Issues about the stability and the evolution of different strategies in a population are studied by a branch of game theory called evolutionary game theory, while the players’ interactive reasoning in a game is explicitly modeled by another branch named epistemic game theory. In the latter, the basic idea is to view rational decision-making in games as not essentially different from rational decision-making under uncertainty: it is a matter of coherence of choices and coherence of beliefs. With this in hand, one can look at what traditional, decision-theoretic norms would prescribe to players in games. When we do that it quickly becomes clear that higher-order beliefs (beliefs about beliefs) are central to the theory of rational decision making in strategic interaction, and that rationality in games is also a matter of rational belief revision.

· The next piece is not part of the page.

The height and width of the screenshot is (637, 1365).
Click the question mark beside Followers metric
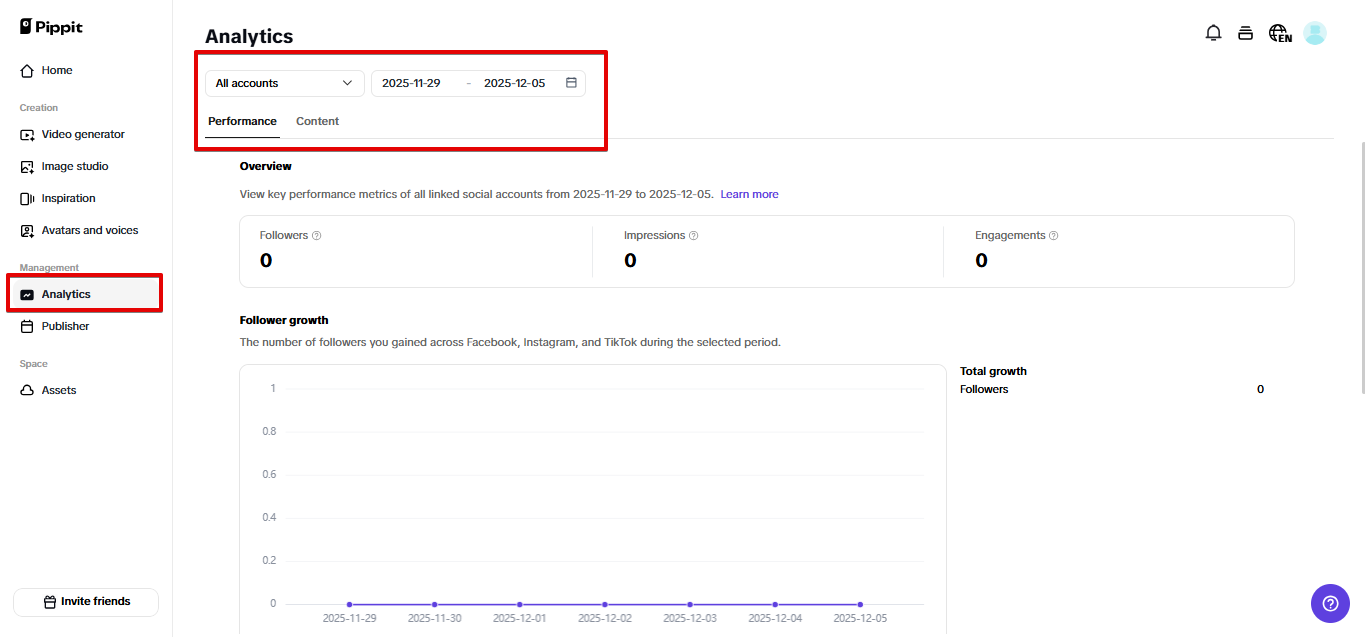pyautogui.click(x=316, y=235)
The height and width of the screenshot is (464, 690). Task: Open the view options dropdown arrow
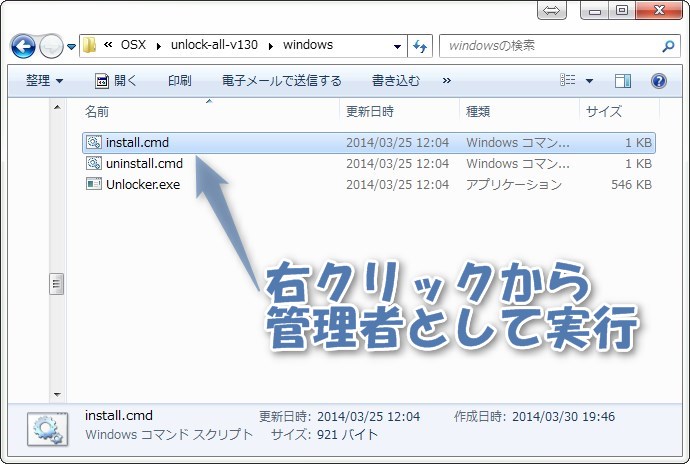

There is a natural interplay between the evolutionary approach and the epistemic approach to games. While agents in a population may perform some strategies, e.g. cooperating with others, that may or may not be stable from an evolutionary point of view, their strategy choice also depends on their strategic reasoning, i.e., on their beliefs about the co-players’ choices, about the beliefs of the co-players on their choices, and so on, that is, it depends on the epistemic aspects of the game. In a broader perspective, we are hence interested in the connections between the epistemic approach and the evolutionary approach, where strategies can also be interpreted as more general choice principles, such as being cooperative, being selfish, being altruistic, and similar.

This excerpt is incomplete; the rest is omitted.